The products have S355JR (C1) quality. While measuring 50-150 microns on rough parts, I measure coating thickness between 70-88 microns on clean products.
We checked the 3.1 MTC reports of the sheets. We also had spectromectric analysis ourselves. Everything turns out as it should. We also sent Ra surface roughness analysis to measure the surface roughness of materials before coating. The average roughness is 1,216 nm. There is no difference between the upper and lower surfaces.
We contacted our sheet supplier. They came to our facility and checked the front surface treatment and galvanizing furnace, but we couldn't find a problem. If the problem was in the front surface treatment or the kettle, we would have this problem in all materials.
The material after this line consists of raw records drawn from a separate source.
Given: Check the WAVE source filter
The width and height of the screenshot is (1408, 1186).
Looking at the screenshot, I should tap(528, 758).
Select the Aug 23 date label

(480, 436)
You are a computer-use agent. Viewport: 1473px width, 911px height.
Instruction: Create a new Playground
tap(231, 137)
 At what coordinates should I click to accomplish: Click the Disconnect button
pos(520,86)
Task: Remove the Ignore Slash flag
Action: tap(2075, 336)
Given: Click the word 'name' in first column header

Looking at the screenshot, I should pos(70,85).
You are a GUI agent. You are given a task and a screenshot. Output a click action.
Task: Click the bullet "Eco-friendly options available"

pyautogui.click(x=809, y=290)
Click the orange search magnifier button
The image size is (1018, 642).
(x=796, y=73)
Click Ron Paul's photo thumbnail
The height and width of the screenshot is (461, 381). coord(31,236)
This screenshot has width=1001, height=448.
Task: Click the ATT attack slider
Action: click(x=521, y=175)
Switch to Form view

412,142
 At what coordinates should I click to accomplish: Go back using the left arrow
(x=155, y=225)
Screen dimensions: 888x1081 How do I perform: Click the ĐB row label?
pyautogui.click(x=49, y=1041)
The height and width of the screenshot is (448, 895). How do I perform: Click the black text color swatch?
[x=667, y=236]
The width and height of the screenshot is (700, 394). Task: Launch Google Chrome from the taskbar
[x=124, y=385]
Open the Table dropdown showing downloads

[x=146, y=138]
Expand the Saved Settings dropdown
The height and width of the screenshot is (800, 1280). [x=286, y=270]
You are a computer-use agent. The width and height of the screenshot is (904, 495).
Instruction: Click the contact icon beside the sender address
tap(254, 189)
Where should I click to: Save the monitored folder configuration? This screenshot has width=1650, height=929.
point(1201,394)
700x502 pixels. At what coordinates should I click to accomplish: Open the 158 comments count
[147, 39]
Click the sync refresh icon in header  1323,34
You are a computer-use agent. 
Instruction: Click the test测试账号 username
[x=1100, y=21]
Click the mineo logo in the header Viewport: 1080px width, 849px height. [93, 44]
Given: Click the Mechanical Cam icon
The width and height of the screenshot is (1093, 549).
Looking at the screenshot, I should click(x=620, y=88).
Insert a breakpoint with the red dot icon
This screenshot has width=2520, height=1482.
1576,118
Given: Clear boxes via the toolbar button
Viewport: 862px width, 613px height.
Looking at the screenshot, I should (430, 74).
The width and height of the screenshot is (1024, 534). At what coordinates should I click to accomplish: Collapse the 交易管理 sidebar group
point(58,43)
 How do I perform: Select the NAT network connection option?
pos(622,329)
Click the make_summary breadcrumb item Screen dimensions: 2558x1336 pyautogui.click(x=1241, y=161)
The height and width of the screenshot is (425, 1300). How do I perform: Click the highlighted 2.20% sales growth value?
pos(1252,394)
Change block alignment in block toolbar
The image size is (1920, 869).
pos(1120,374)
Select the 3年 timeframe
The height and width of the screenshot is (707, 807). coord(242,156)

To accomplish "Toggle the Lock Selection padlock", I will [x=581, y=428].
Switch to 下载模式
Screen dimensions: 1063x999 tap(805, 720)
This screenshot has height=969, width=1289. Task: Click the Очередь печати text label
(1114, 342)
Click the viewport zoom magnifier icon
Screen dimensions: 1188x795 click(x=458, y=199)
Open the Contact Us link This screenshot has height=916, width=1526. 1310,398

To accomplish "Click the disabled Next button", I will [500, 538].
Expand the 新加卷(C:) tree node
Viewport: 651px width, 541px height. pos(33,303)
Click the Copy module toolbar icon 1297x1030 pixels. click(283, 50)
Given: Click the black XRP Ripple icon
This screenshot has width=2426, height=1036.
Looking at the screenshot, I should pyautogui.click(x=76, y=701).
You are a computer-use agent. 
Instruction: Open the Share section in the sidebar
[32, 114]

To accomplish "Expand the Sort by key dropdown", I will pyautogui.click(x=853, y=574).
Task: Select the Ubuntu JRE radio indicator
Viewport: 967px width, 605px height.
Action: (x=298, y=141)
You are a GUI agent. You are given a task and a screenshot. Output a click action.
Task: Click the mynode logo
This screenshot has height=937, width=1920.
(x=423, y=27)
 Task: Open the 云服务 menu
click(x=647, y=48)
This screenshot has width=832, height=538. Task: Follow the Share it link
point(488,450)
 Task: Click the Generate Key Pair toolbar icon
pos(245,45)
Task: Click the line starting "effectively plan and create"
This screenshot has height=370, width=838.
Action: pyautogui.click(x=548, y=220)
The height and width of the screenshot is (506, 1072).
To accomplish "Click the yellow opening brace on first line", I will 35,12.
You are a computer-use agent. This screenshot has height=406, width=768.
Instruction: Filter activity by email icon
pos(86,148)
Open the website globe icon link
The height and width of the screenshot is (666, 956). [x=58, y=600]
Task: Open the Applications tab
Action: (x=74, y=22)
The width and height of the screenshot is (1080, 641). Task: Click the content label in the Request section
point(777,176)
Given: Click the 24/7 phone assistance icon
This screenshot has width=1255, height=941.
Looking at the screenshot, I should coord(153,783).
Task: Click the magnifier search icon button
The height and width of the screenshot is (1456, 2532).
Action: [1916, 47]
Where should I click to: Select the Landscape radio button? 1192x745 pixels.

Since the products are nailed to the roadside, the General Directorate of Highways refuses to use rough products for aesthetic reasons. This costs us both time and finance. What do you think we should do?
- Bursa TURKEY
December 14, 2020
A. This is a real mystery! I note that at the junction of the smooth versus the rough, there's a line of very thick zinc. This might be caused by a stoppage in withdrawing the steel from the zinc. Was there a stop on the crane when withdrawing the steel?
Where in the same batch of material on the same jig you get rough and smooth, then the most common reason is different steel chemistry. But you have this on the same item of steel, so steel chemistry is probably not the cause.
Then if all items were rough like this, it can be the zinc is at saturation point of alloying materials, causing blistering like seen in your pictures. But some of your items on the same jig are clean, so this is unlikely to be the problem.
So what are the unusual things to try to find a solution? Anything else strange happen?
Any sign of this problem on other types of steel being processed - other than the guard rail posts?